Quante parole, quante immagini, quante opinioni, quanti suggerimenti tattici e strategici. Da quando è iniziata l’invasione russa dell’Ucraina siamo stati letteralmente sommersi dalla marea dei media, visivi, scritti, parlati. Era inevitabile che così fosse, si dice, perché questa volta la guerra ha colpito il cuore dell’Europa, con ciò dando una lettura un po’ miope (la ex Yugoslavia docet) del corpo geopolitico del Vecchio continente europeo. Era inevitabile, si dice ancora, che l’Occidente insorgesse sugli scudi dei valori e dei principi comuni – democrazia, libertà d’espressione e così via – salvo poi dare spazio a dei distinguo sulla natura e portata della risposta all’aggressione militare; distinguo che stanno ancora in piedi visto che il quinto pacchetto di sanzioni comunque non coinvolge ancora il gas. È ancora incerto sul carbone, ma non sull’espulsione di decine di dipendenti delle ambasciate russe, troppi per essere spie acclarate.
Le immagini di morte e distruzione stridono con la vittoria prospettata da Zelensky
Siamo inorriditi dalle immagini di Bucha che fanno ripetere con ancora più enfasi al Presidente americano Joe Biden gli epiteti più insultanti nei riguardi di Vladimir Putin, mentre il Presidente dell’Ucraina Volodymyr Zelensky fustiga l’Occidente e le Nazioni Unite perché non buttano Putin fuori dal condominio mondiale. E intanto chiede più armi – le “armi, armi, armi” sollecitate anche dal suo ministro degli Esteri – per difendersi dall’aggressione russa che si dice convinto di poter contrastare in una prospettiva di vittoria finale. Già, si parla di vittoria mentre passano le immagini di morte e distruzione di quel Paese e mentre non viene neppure più flebilmente evocata la sofferta storia ucraina dell’ultimo decennio, quasi ad evitare gli anelli della catena che hanno portato a quest’aggressione e a essere accusati di filo-putinismo.

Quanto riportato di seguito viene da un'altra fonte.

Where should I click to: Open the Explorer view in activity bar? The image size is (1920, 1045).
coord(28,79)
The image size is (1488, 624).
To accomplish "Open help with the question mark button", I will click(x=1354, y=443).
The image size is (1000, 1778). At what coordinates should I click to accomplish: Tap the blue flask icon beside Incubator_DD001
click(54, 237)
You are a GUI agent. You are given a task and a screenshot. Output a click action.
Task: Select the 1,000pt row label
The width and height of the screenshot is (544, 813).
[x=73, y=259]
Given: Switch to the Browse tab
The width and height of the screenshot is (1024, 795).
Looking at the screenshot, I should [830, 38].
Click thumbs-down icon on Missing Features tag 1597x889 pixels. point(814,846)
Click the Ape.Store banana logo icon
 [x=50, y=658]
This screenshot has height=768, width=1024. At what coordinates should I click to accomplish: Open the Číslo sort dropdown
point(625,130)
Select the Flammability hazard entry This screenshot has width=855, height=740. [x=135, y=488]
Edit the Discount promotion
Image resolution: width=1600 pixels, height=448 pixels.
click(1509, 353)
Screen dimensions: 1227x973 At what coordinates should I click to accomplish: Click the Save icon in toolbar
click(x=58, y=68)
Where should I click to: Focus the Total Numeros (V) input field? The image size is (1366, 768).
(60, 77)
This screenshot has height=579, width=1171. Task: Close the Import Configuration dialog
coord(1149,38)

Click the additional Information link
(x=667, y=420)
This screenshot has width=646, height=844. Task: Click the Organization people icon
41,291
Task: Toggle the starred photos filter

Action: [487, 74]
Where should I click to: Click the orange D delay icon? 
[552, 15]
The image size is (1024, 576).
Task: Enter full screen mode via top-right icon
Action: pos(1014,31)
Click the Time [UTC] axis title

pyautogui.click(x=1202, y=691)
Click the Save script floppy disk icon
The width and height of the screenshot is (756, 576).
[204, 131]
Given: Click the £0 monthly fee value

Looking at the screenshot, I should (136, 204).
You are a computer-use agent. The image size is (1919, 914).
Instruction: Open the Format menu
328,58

L’Onu, la sua impotenza e l’espulsione della Russia dal Consiglio per i diritti umani
Si esalta giustamente l’eroismo del popolo ucraino che resiste, malgrado tutto. Così come si cercano di interpretare le mosse militari della Russia di Putin che in queste ore sta scaricando una tempesta di fuoco dall’area del Donbass a Odessa. Poi è arrivata l’espulsione della Russia dal Consiglio per i diritti umani. Ha vinto una maggioranza piuttosto misurata di 93 voti a favore a fronte di 82 voti tra i quali 24 contrari (tra i quali Cina, Brasile Egitto, Messico, Iran e Sudafrica) e ben 58 astenuti (tra i quali India e monarchie del Golfo). Si è parlato delle Nazioni Unite o meglio dell’impotenza di questo consesso universale di cui è da sempre noto il tallone d’Achille del diritto di veto nel Consiglio di sicurezza. Giusta la sua riprovazione, anche da parte del Santo Padre, ma nessuno dei suoi membri permanenti vuole cambiare davvero perché il veto è espressione di potere.

Mentre l’Italia lavora per una Conferenza di pace, la Nato promette più armi a Kyiv
E quindi? Una importante novità è venuta proprio dall’Italia e dal suo ministro degli Esteri Luigi Di Maio che ha dichiarato: «L’Italia sta operando su tre versanti: fermare il finanziamento all’esercito russo; raggiungere la pace; tutelare la sicurezza in Italia. L’obiettivo di una soluzione si può raggiungere anche tramite una Conferenza di pace che stiamo promuovendo. L’Italia è disponibile a rivestire un ruolo di garante: sosteniamo il negoziato, credendo molto anche nel ruolo della Turchia». Si tratta di buoni propositi non c’è dubbio, anche se lo ‘star operando…’ sembra ancora piuttosto ambizioso rispetto alla realtà che i fatti sul terreno sembrano indicare; a cominciare dalla promozione di una Conferenza di pace. E a smorzare gli entusiasmi ci ha ben pensato il Segretario della Nato Jens Stoltenberg che nella sua ansia di protagonismo è arrivato ad affermare che «daremo più armi a Kyiv…l’ambizione del Cremlino è di prendere il controllo dell’intera Ucraina e riscrivere l’ordine internazionale».

La via d’uscita: ripartire da Minsk 2 e rallentare le richieste militari dell’Ucraina all’Occidente
Intanto ciò che viene davvero riscritta è la storia dell’Ucraina con un’altra pagina di mostruosità come l’attacco missilistico alla stazione ferroviaria di Kramatorsk, città del Donetsk, che ha provocato 50 morti e più di 100 feriti e la cui responsabilità viene addebitata da Kyiv a Mosca e viceversa. Intanto la Presidente della Commissione Ue, Ursula von der Leyen e l’Alto Rappresentante Josep Borrell stanno arrivando nella Capitale ucraina in una visita ispirata a uno spirito di solidarietà senz’altro apprezzabile ma ancora afono di proposte. Che del resto Putin non sembra ancora incline a prendere in seria considerazione nonostante il cauto ottimismo manifestato da Ankara sulla prospettiva di una disponibilità negoziale da entrambe le parti del conflitto. C’è del resto da chiedersi perché non si senta ormai più l’esigenza di ripartire da Minsk 2 (firmatari Russia, Ucraina, Francia e Germania) che disponeva l’attribuzione di una speciale autonomia al Donbass e che Zelensky fermi o rallenti la corsa al rialzo delle sue richieste militari all’Occidente rendendo di fatto più rarefatta la possibilità di una qualsivoglia pace degna di questo nome.